Development of a new method to monitor the effectiveness of human immunodeficiency virus (HIV) treatment at home instead of in hospitals is underway by Penn State researchers. The research is supported by a three-year, $1,012,996 grant from the National Institutes of Health (NIH).

When people undergo antiretroviral treatment for HIV, mortality and morbidity rates are reduced significantly by reducing the viral load, or the amount of virus in a person's blood, to undetectable levels. In order to ensure the success of the treatment, patients need to be tested routinely to check their viral loads.

The current monitoring of viral loads requires a hospital visit. Therefore, the frequency of monitoring is limited."

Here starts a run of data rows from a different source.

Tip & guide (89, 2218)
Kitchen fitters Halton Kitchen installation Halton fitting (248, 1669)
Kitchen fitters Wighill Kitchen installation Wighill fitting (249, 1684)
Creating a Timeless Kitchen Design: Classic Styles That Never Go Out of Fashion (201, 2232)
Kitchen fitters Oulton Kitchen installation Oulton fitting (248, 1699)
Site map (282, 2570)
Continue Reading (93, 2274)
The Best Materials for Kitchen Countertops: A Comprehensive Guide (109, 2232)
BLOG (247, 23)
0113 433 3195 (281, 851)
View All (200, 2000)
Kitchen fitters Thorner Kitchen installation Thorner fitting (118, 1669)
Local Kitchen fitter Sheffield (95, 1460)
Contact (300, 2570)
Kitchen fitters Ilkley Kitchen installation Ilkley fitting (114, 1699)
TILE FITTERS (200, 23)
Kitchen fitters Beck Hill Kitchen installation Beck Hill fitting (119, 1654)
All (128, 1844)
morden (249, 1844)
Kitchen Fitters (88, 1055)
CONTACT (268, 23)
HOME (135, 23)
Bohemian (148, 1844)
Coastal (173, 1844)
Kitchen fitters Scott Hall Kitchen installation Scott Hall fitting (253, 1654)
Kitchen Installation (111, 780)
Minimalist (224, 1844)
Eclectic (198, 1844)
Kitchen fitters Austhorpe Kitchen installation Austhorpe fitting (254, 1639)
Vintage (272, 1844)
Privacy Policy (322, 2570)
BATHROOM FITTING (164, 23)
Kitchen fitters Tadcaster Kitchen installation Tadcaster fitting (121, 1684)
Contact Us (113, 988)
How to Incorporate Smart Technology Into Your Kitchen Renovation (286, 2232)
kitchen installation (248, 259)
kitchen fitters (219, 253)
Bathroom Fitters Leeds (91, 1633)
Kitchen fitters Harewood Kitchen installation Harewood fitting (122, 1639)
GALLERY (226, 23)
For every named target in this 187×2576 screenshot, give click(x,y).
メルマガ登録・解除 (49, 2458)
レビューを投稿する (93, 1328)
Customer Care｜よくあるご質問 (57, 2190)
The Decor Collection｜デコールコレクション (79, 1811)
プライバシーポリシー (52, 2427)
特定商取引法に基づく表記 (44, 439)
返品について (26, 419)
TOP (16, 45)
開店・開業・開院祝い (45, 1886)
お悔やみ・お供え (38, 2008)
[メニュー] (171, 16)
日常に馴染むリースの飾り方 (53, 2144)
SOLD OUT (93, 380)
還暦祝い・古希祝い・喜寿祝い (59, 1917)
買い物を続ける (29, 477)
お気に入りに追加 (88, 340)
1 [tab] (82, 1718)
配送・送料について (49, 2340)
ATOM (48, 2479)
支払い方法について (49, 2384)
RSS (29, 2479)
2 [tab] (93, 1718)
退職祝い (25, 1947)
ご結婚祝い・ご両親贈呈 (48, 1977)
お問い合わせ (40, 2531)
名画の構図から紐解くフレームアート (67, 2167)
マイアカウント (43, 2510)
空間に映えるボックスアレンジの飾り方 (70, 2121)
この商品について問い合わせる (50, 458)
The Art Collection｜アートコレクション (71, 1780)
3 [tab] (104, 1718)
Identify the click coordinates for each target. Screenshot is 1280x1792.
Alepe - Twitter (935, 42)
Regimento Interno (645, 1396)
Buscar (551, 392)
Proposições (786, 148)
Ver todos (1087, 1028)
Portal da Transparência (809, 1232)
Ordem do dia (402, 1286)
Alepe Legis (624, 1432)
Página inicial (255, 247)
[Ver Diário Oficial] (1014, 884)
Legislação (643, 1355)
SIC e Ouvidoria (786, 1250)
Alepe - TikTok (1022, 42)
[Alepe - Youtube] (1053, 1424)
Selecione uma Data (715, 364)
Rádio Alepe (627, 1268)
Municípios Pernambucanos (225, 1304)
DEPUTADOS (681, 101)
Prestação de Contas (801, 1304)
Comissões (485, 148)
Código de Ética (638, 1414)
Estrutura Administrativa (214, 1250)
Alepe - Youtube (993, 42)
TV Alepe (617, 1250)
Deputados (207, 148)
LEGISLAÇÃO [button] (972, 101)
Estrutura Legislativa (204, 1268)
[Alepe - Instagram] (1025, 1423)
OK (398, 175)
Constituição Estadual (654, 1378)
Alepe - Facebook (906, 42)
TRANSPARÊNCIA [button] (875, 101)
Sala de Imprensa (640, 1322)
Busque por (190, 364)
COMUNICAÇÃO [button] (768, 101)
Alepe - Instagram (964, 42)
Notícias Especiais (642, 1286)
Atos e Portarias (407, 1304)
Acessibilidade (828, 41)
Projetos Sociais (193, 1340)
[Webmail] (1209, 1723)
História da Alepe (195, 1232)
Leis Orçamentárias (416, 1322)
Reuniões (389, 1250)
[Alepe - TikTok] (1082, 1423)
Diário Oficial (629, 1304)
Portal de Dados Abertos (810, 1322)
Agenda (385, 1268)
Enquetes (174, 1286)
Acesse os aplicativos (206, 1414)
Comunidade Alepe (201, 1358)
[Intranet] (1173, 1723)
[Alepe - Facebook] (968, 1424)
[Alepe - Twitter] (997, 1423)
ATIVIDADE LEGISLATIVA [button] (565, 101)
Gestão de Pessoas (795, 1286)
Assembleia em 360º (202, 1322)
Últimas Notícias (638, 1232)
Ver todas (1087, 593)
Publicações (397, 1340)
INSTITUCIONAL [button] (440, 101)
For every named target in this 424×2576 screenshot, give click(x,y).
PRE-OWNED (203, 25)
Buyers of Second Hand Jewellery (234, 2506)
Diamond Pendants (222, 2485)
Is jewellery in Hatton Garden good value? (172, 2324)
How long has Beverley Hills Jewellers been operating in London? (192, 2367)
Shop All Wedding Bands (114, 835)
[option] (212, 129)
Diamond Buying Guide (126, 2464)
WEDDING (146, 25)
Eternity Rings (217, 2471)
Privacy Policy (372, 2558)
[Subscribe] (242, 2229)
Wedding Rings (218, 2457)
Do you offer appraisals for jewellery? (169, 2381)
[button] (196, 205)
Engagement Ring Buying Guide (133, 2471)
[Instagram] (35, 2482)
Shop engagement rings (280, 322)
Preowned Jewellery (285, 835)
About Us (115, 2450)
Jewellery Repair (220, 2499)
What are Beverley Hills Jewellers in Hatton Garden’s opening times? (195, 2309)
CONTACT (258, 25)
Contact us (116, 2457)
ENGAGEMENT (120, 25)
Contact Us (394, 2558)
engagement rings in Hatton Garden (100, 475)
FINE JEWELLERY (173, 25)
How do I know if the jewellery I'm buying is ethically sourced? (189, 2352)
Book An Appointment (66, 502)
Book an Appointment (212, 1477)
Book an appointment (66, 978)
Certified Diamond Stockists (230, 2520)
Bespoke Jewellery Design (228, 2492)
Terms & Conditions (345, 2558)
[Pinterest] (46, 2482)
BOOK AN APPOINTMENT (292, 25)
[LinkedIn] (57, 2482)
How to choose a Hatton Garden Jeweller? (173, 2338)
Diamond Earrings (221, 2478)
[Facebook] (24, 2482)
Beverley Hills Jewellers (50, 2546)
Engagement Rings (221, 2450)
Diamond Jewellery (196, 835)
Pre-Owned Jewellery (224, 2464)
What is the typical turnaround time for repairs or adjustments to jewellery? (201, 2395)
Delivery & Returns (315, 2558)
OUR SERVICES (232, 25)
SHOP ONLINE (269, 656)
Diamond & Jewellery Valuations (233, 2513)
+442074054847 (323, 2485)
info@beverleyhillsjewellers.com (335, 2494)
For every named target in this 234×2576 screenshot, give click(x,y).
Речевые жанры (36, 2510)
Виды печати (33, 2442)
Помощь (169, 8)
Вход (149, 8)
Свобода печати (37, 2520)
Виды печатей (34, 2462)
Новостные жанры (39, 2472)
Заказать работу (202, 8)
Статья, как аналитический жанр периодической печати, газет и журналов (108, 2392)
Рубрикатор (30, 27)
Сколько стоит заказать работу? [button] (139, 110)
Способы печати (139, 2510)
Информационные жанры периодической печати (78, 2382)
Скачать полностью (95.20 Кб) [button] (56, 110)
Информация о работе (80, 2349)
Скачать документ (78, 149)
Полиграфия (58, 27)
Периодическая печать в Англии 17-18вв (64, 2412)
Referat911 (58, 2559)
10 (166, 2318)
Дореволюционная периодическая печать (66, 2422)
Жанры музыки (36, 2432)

Weihua Guan, principal investigator (PI) and assistant professor of electrical engineering in Penn State's School of Electrical Engineering and Computer Science

Currently, testing of viral loads relies on nucleic acid testing (NAT), which cannot be conducted outside of hospitals and laboratories because of the testing complexity. Guan and co-investigators Dr. Cynthia Whitener, professor of medicine at Penn State College of Medicine and chief of the Division of Infectious Diseases at Penn State Health Milton S. Hershey Medical Center; Dr. Wallace Greene, associate professor of pathology and medical director of the Clinical Pathology Diagnostic Virology Laboratory; and Dr. Jonathan Nunez, assistant professor of medicine, are changing that.

"We are developing a quantitative nucleic acid test on an?ultra-compact device?to detect viral rebound?that is simple enough for laypersons to test themselves," Guan said.

The new method will enable patients to use a finger prick test at home, similar to the concept of insulin monitoring for people with diabetes.

In this initial phase of research, the researchers plan to design, manufacture and validate five prototypes. They estimate that the components for the at-home testing -- a durable analyzer and a disposable microfluidic chip -- will be $50 and $1.50, respectively. If these milestones are met, the project will transition to the next phase, granting the researchers an additional $1,317,127 in funding, distributed over two years, from NIH.

"I am very excited about the interdisciplinary collaboration and innovation," Guan said. "If proof-of-concept of the device and its validation is successful, this project will significantly enhance the treatment outcomes for patients under therapy."